Gather every line in the items below that contains the word "Click", and copy each one unchanged.

* start Stored data *

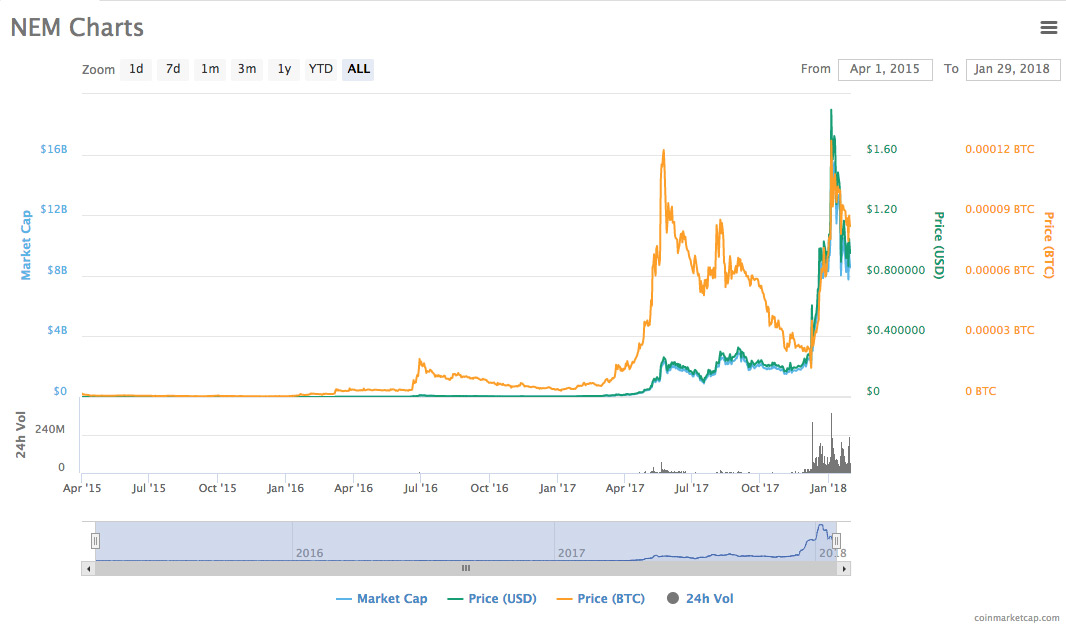The height and width of the screenshot is (625, 1066).
Task: Toggle the Market Cap series in legend
Action: [391, 598]
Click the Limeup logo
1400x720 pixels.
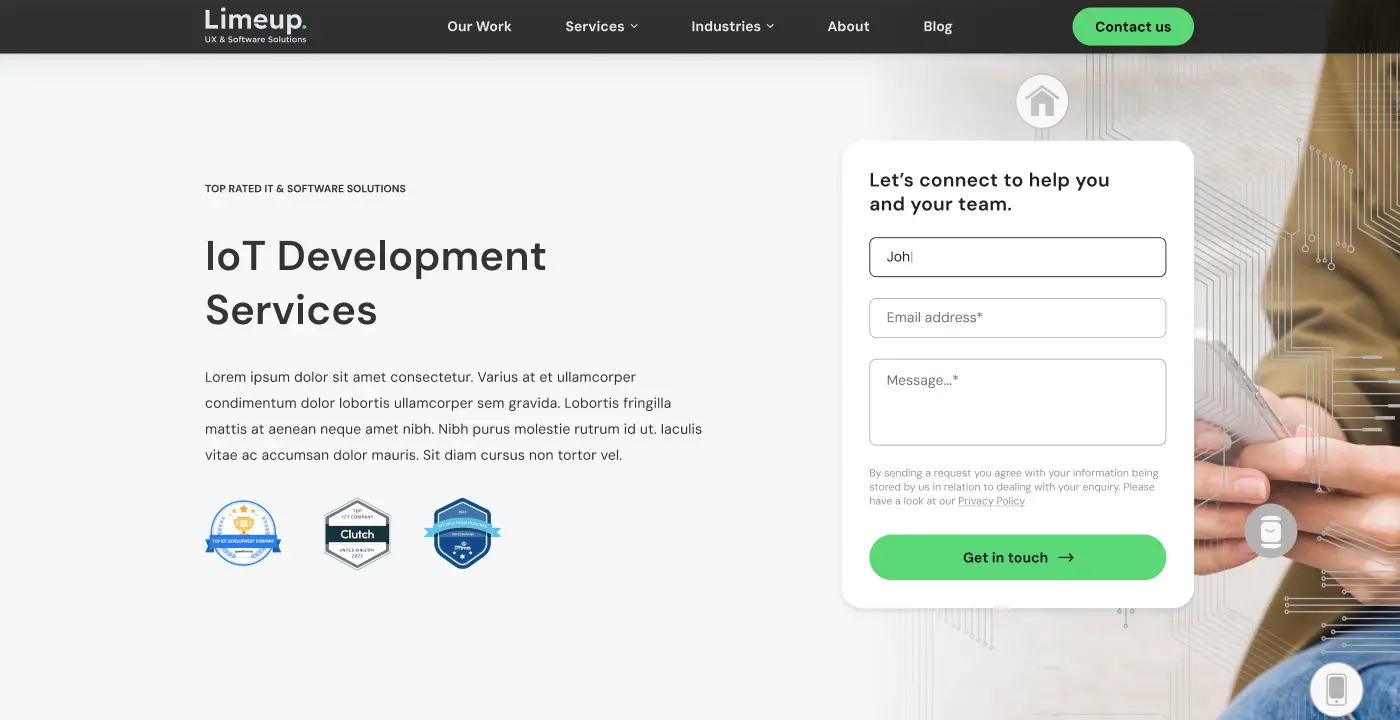(x=255, y=26)
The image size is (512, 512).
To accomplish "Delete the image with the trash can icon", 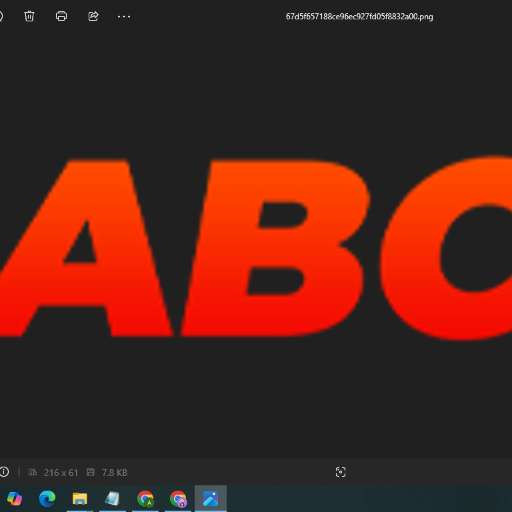I will [x=29, y=16].
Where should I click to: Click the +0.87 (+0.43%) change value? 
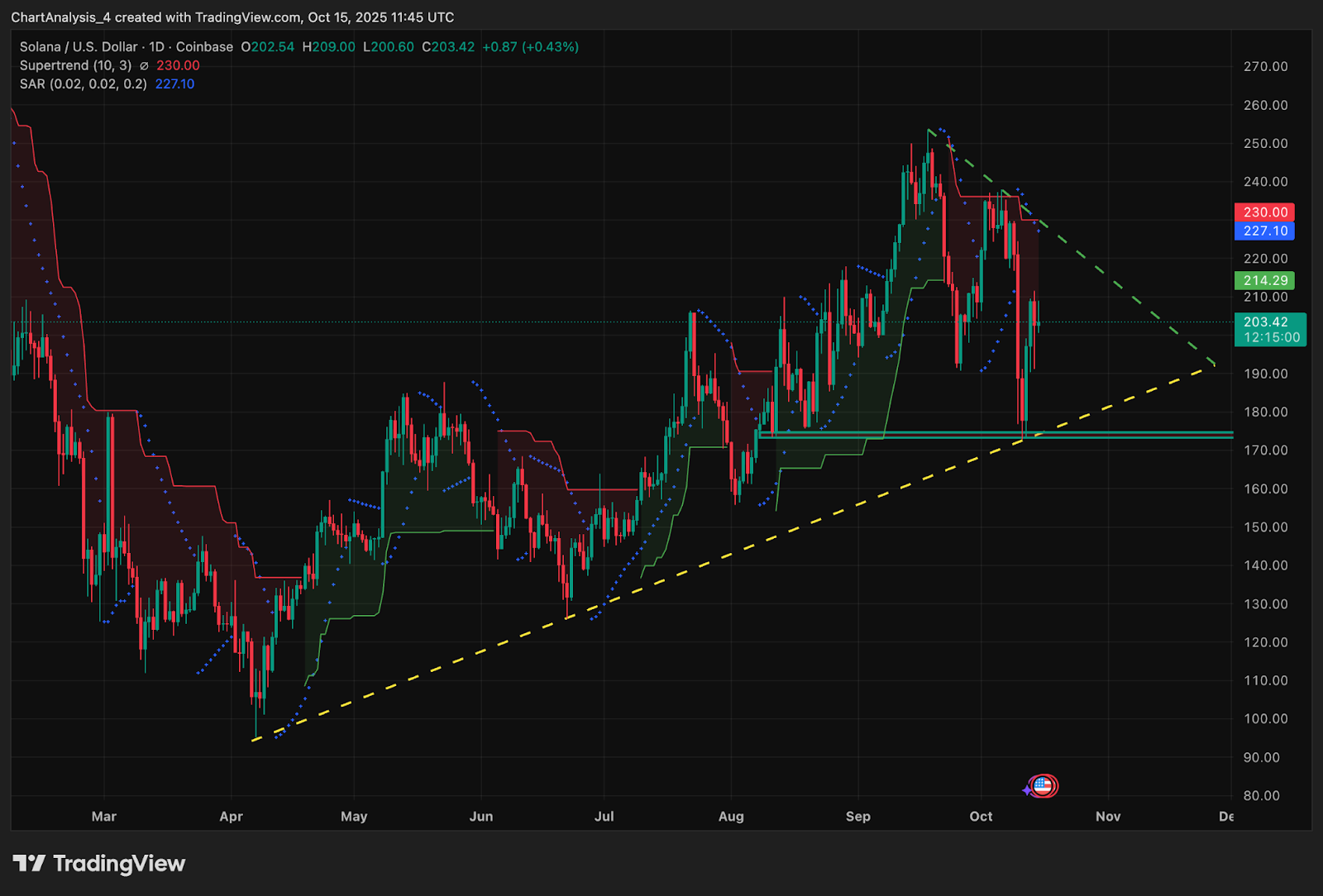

* end Stored data *

Result of this task →
Click the Limeup logo
Where should I click to: Click the +0.87 (+0.43%) change value? 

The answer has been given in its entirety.